Metal 示例之天空盒子中的反射和折射

本文主要通过自己对 Metal By Example 理解编写,这一篇文章讲解 Metal 中实现天空盒子,还有在模型上的反射和折射。
天空盒子
天空盒子(Skybox)就是一个在立方体内部装饰了纹理的场景,在立方体中心设置一个相机来看到的视角。
这里的立方体纹理不同于之前提到过 2D 纹理,立方体纹理在 Metal 是左手系坐标:
立方体纹理由 6 张图片组成,其中负 y (ny or negative y) 在最中心:
MTLTextureDescriptor *textureDescriptor = [MTLTextureDescriptor textureCubeDescriptorWithPixelFormat:MTLPixelFormatRGBA8Unorm
size:cubeSize
mipmapped:NO];
id<MTLTexture> texture = [device newTextureWithDescriptor:textureDescriptor];
Slice 和 Cube Texture 对应关系:
Face number | Cube texture face |
0 | Positive X |
1 | Negative X |
2 | Positive Y |
3 | Negative Y |
4 | Positive Z |
5 | Negative Z |
for (size_t slice = 0; slice < 6; ++slice) {
NSString *imageName = imageNameArray[slice];
UIImage *image = [UIImage imageNamed:imageName];
uint8_t *imageData = [self dataForImage:image];
[texture replaceRegion:region
mipmapLevel:0
slice:slice
withBytes:imageData
bytesPerRow:bytesPerRow
bytesPerImage:bytesPerImage];
free(imageData);
}
天空盒子的 Vertex Shader,纹理坐标就是立方体的物体空间:
vertex ProjectedVertex vertex_skybox(Vertex inVertex [[stage_in]],
constant Uniforms &uniforms [[buffer(1)]],
uint vid [[vertex_id]])
{
float4 position = inVertex.position;
ProjectedVertex outVert;
outVert.position = uniforms.modelViewProjectionMatrix * position;
outVert.texCoords = position;
return outVert;
}
Fragment Shader 并没有什么特别的,像以前一样将纹理和纹理坐标进行 Sample,只是将 z 坐标取反来适配 Sampler:
fragment half4 fragment_cube_lookup(ProjectedVertex vert [[stage_in]],
constant Uniforms &uniforms [[buffer(0)]],
texturecube<half> cubeTexture [[texture(0)]],
sampler cubeSampler [[sampler(0)]])
{
float3 texCoords = float3(vert.texCoords.x, vert.texCoords.y, -vert.texCoords.z);
return cubeTexture.sample(cubeSampler, texCoords);
}
反射
光在两种物质分界面上改变传播方向又返回原来物质中的现象,叫做光的反射。
Metal 中实现,可以逆向的来想,有一条射线从摄像机发射到物体表面,反射后到立方体纹理上的交汇处。

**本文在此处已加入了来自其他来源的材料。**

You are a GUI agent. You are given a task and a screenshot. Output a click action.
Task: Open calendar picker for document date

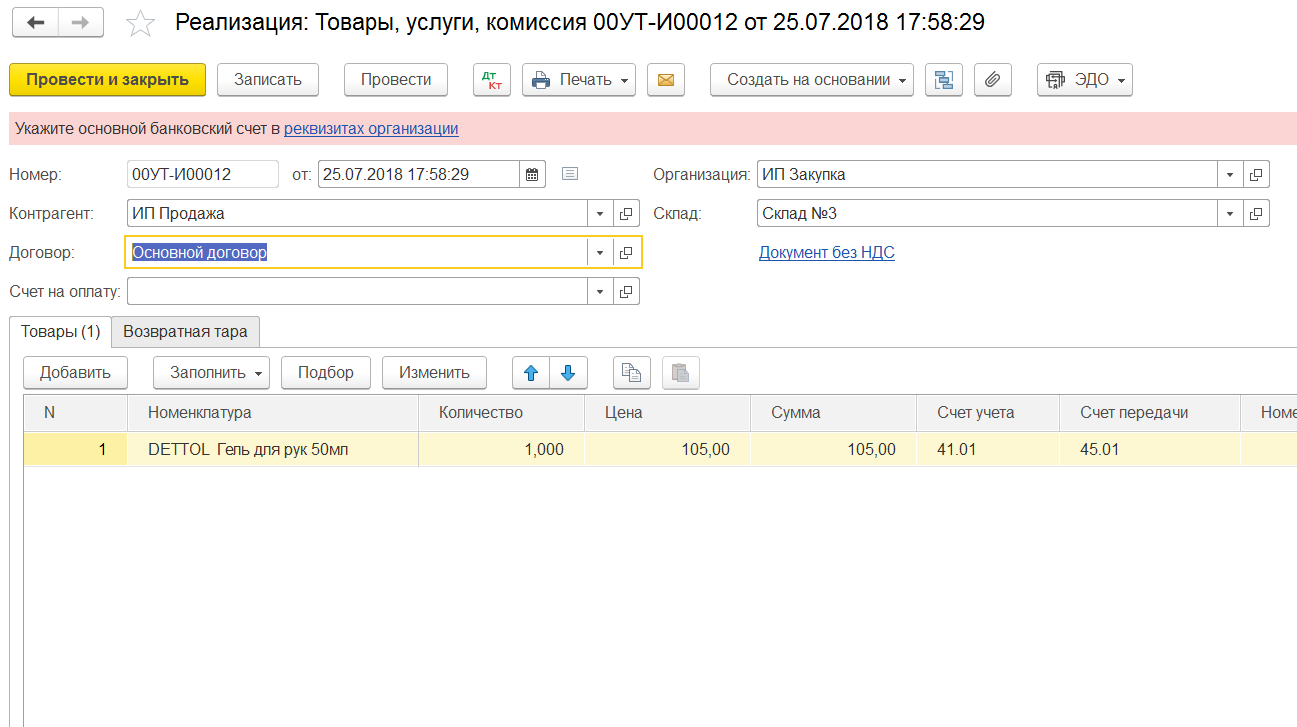[x=533, y=174]
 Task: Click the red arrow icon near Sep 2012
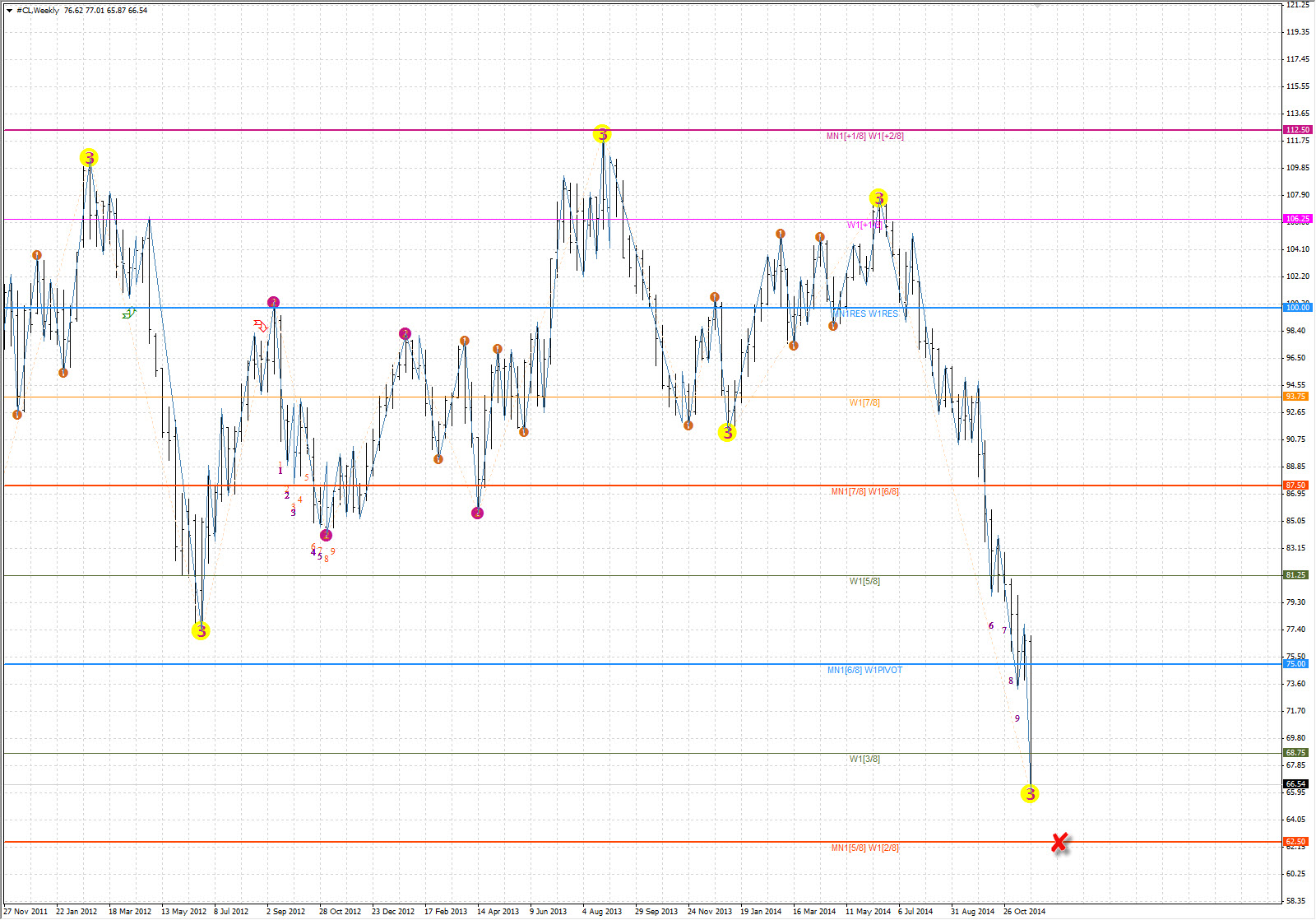(x=261, y=327)
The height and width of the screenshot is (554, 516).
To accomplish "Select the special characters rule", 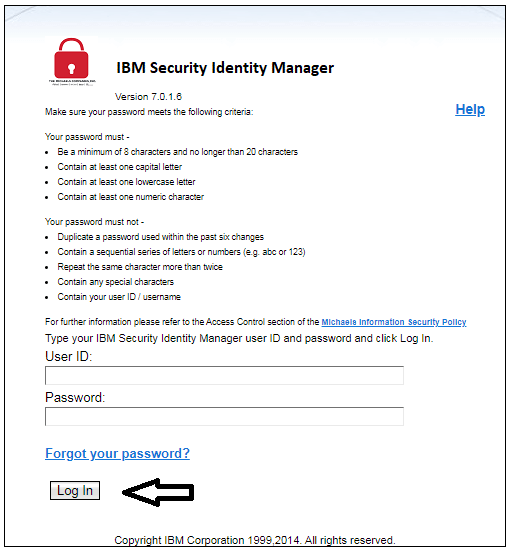I will [116, 282].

Metal 中使用内置函数 reflect 来实现此功能,注意纹理坐标基于世界坐标来计算:
vertex ProjectedVertex vertex_reflect(Vertex inVertex [[stage_in]],
constant Uniforms &uniforms [[buffer(1)]],
uint vid [[vertex_id]])
{
float4 modelPosition = inVertex.position;
float4 modelNormal = inVertex.normal;
float4 worldCameraPosition = uniforms.worldCameraPosition;
float4 worldPosition = uniforms.modelMatrix * modelPosition;
float4 worldNormal = normalize(uniforms.normalMatrix * modelNormal);
float4 worldEyeDirection = normalize(worldPosition - worldCameraPosition);
ProjectedVertex outVert;
outVert.position = uniforms.modelViewProjectionMatrix * modelPosition;
outVert.texCoords = reflect(worldEyeDirection, worldNormal);
return outVert;
}
折射
光从一种透明介质斜射入另一种透明介质时,传播方向一般会发生变化,这种现象叫光的折射,光在发生折射时入射角与折射角符合斯涅尔定律(Snell’sLaw),入射角 θI 与折射角 θT 的正弦之比叫做介质的绝对折射率,简称折射率(Index of Refraction)。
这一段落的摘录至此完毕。